# Exercise brief:
Give the data again in its entirety, exactly as provided.

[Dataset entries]

****************

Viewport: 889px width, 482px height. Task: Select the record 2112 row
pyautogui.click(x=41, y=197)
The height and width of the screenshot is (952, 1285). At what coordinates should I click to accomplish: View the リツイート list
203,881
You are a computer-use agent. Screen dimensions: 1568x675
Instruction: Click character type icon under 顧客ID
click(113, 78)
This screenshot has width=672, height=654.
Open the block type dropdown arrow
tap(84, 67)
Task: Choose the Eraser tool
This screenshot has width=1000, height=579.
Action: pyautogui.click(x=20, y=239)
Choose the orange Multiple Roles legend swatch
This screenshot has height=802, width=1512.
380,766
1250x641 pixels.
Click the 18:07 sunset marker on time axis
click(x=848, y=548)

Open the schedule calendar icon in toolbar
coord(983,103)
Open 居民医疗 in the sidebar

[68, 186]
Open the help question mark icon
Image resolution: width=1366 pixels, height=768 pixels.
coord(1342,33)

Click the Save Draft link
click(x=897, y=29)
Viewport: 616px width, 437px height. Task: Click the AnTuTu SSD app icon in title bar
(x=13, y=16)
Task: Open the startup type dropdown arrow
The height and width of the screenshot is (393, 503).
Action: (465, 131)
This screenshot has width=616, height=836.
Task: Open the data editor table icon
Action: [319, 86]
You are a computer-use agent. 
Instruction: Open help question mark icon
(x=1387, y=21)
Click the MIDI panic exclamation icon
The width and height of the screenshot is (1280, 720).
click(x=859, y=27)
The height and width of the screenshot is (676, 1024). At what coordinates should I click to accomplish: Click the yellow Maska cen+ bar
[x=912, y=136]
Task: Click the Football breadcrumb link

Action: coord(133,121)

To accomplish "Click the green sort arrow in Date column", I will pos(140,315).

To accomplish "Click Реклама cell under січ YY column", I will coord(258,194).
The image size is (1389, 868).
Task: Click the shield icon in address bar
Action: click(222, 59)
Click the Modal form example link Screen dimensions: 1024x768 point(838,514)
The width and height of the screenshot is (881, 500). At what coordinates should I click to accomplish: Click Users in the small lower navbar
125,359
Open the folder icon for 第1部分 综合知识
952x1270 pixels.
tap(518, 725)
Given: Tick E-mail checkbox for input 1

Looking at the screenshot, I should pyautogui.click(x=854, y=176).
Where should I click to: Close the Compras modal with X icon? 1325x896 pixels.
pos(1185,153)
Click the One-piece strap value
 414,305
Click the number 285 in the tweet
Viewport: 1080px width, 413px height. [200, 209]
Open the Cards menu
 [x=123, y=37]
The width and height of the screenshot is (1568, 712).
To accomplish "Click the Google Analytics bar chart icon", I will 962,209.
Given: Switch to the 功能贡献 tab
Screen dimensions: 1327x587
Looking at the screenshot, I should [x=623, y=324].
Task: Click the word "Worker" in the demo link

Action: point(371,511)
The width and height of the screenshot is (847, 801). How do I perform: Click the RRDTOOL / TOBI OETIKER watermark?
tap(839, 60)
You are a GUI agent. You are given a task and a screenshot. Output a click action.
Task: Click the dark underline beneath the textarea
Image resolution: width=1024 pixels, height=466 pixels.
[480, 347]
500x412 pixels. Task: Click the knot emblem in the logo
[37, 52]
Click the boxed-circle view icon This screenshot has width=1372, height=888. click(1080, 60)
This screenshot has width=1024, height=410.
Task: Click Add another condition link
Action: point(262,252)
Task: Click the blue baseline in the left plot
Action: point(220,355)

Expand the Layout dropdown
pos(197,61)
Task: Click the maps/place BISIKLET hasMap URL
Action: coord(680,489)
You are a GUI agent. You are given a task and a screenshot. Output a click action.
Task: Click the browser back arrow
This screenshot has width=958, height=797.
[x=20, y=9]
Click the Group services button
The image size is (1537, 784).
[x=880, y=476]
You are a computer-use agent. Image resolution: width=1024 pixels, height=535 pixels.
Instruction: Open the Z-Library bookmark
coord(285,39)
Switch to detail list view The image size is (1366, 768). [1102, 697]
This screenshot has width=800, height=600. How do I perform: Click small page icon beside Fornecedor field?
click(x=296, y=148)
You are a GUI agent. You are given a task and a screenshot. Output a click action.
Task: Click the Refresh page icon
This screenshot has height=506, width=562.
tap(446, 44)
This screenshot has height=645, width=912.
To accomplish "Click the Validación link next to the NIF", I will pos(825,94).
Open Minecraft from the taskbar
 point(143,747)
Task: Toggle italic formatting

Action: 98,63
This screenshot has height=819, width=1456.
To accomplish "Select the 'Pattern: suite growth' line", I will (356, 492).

****************

# Written solution:
Viewport: 889px width, 482px height. Task: Select the record 2112 row
pyautogui.click(x=41, y=197)
The height and width of the screenshot is (952, 1285). At what coordinates should I click to accomplish: View the リツイート list
203,881
You are a computer-use agent. Screen dimensions: 1568x675
Instruction: Click character type icon under 顧客ID
click(113, 78)
This screenshot has width=672, height=654.
Open the block type dropdown arrow
tap(84, 67)
Task: Choose the Eraser tool
This screenshot has width=1000, height=579.
Action: pyautogui.click(x=20, y=239)
Choose the orange Multiple Roles legend swatch
This screenshot has height=802, width=1512.
380,766
1250x641 pixels.
Click the 18:07 sunset marker on time axis
click(x=848, y=548)

Open the schedule calendar icon in toolbar
coord(983,103)
Open 居民医疗 in the sidebar

[68, 186]
Open the help question mark icon
Image resolution: width=1366 pixels, height=768 pixels.
coord(1342,33)

Click the Save Draft link
click(x=897, y=29)
Viewport: 616px width, 437px height. Task: Click the AnTuTu SSD app icon in title bar
(x=13, y=16)
Task: Open the startup type dropdown arrow
The height and width of the screenshot is (393, 503).
Action: (465, 131)
This screenshot has width=616, height=836.
Task: Open the data editor table icon
Action: [319, 86]
You are a computer-use agent. 
Instruction: Open help question mark icon
(x=1387, y=21)
Click the MIDI panic exclamation icon
The width and height of the screenshot is (1280, 720).
click(x=859, y=27)
The height and width of the screenshot is (676, 1024). At what coordinates should I click to accomplish: Click the yellow Maska cen+ bar
[x=912, y=136]
Task: Click the Football breadcrumb link

Action: coord(133,121)

To accomplish "Click the green sort arrow in Date column", I will pos(140,315).

To accomplish "Click Реклама cell under січ YY column", I will coord(258,194).
The image size is (1389, 868).
Task: Click the shield icon in address bar
Action: click(222, 59)
Click the Modal form example link Screen dimensions: 1024x768 point(838,514)
The width and height of the screenshot is (881, 500). At what coordinates should I click to accomplish: Click Users in the small lower navbar
125,359
Open the folder icon for 第1部分 综合知识
952x1270 pixels.
tap(518, 725)
Given: Tick E-mail checkbox for input 1

Looking at the screenshot, I should pyautogui.click(x=854, y=176).
Where should I click to: Close the Compras modal with X icon? 1325x896 pixels.
pos(1185,153)
Click the One-piece strap value
 414,305
Click the number 285 in the tweet
Viewport: 1080px width, 413px height. [200, 209]
Open the Cards menu
 [x=123, y=37]
The width and height of the screenshot is (1568, 712).
To accomplish "Click the Google Analytics bar chart icon", I will 962,209.
Given: Switch to the 功能贡献 tab
Screen dimensions: 1327x587
Looking at the screenshot, I should [x=623, y=324].
Task: Click the word "Worker" in the demo link

Action: point(371,511)
The width and height of the screenshot is (847, 801). How do I perform: Click the RRDTOOL / TOBI OETIKER watermark?
tap(839, 60)
You are a GUI agent. You are given a task and a screenshot. Output a click action.
Task: Click the dark underline beneath the textarea
Image resolution: width=1024 pixels, height=466 pixels.
[480, 347]
500x412 pixels. Task: Click the knot emblem in the logo
[37, 52]
Click the boxed-circle view icon This screenshot has width=1372, height=888. click(1080, 60)
This screenshot has width=1024, height=410.
Task: Click Add another condition link
Action: point(262,252)
Task: Click the blue baseline in the left plot
Action: point(220,355)

Expand the Layout dropdown
pos(197,61)
Task: Click the maps/place BISIKLET hasMap URL
Action: coord(680,489)
You are a GUI agent. You are given a task and a screenshot. Output a click action.
Task: Click the browser back arrow
This screenshot has width=958, height=797.
[x=20, y=9]
Click the Group services button
The image size is (1537, 784).
[x=880, y=476]
You are a computer-use agent. Image resolution: width=1024 pixels, height=535 pixels.
Instruction: Open the Z-Library bookmark
coord(285,39)
Switch to detail list view The image size is (1366, 768). [1102, 697]
This screenshot has width=800, height=600. How do I perform: Click small page icon beside Fornecedor field?
click(x=296, y=148)
You are a GUI agent. You are given a task and a screenshot. Output a click action.
Task: Click the Refresh page icon
This screenshot has height=506, width=562.
tap(446, 44)
This screenshot has height=645, width=912.
To accomplish "Click the Validación link next to the NIF", I will pos(825,94).
Open Minecraft from the taskbar
 point(143,747)
Task: Toggle italic formatting

Action: 98,63
This screenshot has height=819, width=1456.
To accomplish "Select the 'Pattern: suite growth' line", I will (356, 492).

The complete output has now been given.